Он вновь убежал. Берто позвал Жерара, возглавлявшего партию санитаров, и оба поспешили к своим людям, уже собиравшимся вокруг барона Сюира. Санитары сходились со всех сторон, волновались, подвозили в темноте тележки к открытой платформе, возле которой вскоре выросла груда подушек, тюфяков, носилок; отец Фуркад, доктор Бонами, священники, мужчины в штатском, драгунский офицер — все подошли, чтобы присутствовать при высадке больных. Очень далеко, в темных полях, виднелся фонарь паровоза, похожий на растущую красную звезду. Пронзительные свистки прорезали тьму. Но вот они стихли, слышно было лишь пыхтение пара и глухое громыханье колес, постепенно замедляющих ход. Тогда встречающие отчетливо услышали звуки песнопения — жалобу Бернадетты, с неизменным, без конца повторяющимся припевом, которую пели пассажиры. Скорбный, полный горячей веры, стенаний и пения, поезд остановился.
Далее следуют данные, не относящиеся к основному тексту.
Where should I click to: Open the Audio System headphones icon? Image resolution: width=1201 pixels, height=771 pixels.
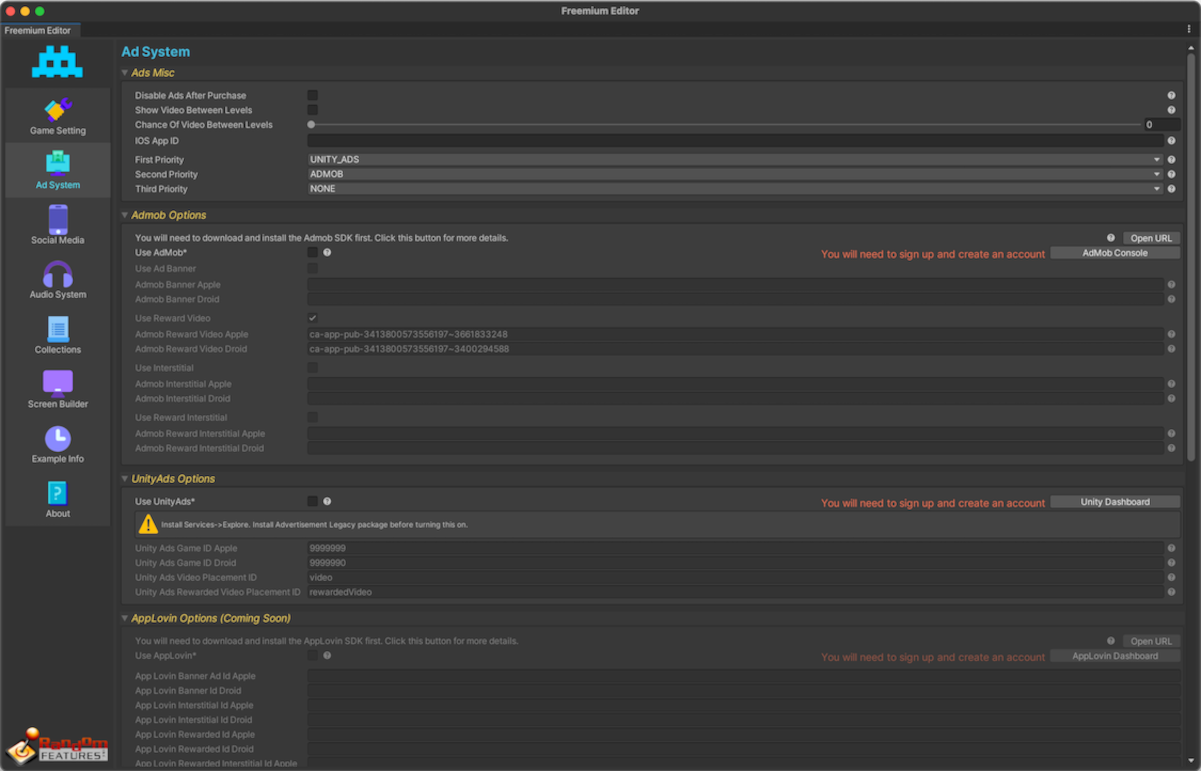pos(57,274)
Тотчас же раскрылись дверцы, группа паломников и ходячих больных вышла и запрудила платформу. Редкие газовые фонари слабо освещали толпу невзрачно одетых бедняков, нагруженных пакетами, корзинками, чемоданами, деревянными баулами; началась толкотня — растерянные люди метались из стороны в сторону в поисках выхода; потерявшие друг друга родственники перекликались, встречавшие поезд друзья и родные целовали прибывших. Какая-то женщина блаженно объявила удовлетворенным тоном: «Как я выспалась!» Священник мимоходом сказал искалеченной даме: «Желаю успеха!» У большинства было растерянное, усталое и довольное выражение лица, как у людей, высадившихся из поезда на незнакомой станции для увеселительной прогулки. Наконец суета в темноте достигла таких размеров, что путешественники уже не слышали голосов служащих, кричавших до хрипоты: «Сюда! сюда!», чтобы как можно скорее освободить перрон.
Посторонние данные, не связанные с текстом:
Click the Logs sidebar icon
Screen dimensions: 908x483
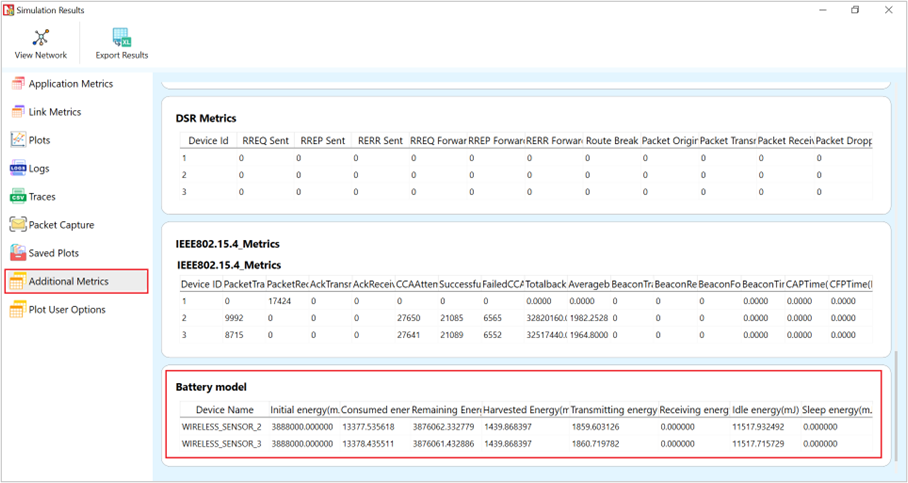(18, 169)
Сестра Гиацинта быстро вышла из вагона, оставив умершего на попечение сестры Клер Дезанж, и побежала к вагон-буфету, немного растерянная, надеясь на помощь Феррана. К счастью, она увидела перед вагоном отца Фуркада и тихонько рассказала ему о происшествии. Подавив раздражение, он подозвал проходившего мимо барона Сюира и наклонился к его уху. Несколько мгновений они шептались, затем барон Сюир растолкал толпу и вернулся с двумя санитарами, несшими крытые носилки. Покойника унесли как больного, впавшего в бессознательное состояние, и паломники, взволнованные прибытием, не обратили на это никакого внимания; санитары, следовавшие за бароном, поставили пока что носилки в багажное отделение, за бочонками. Один из них, небольшого роста блондин, сын генерала, остался сторожить тело.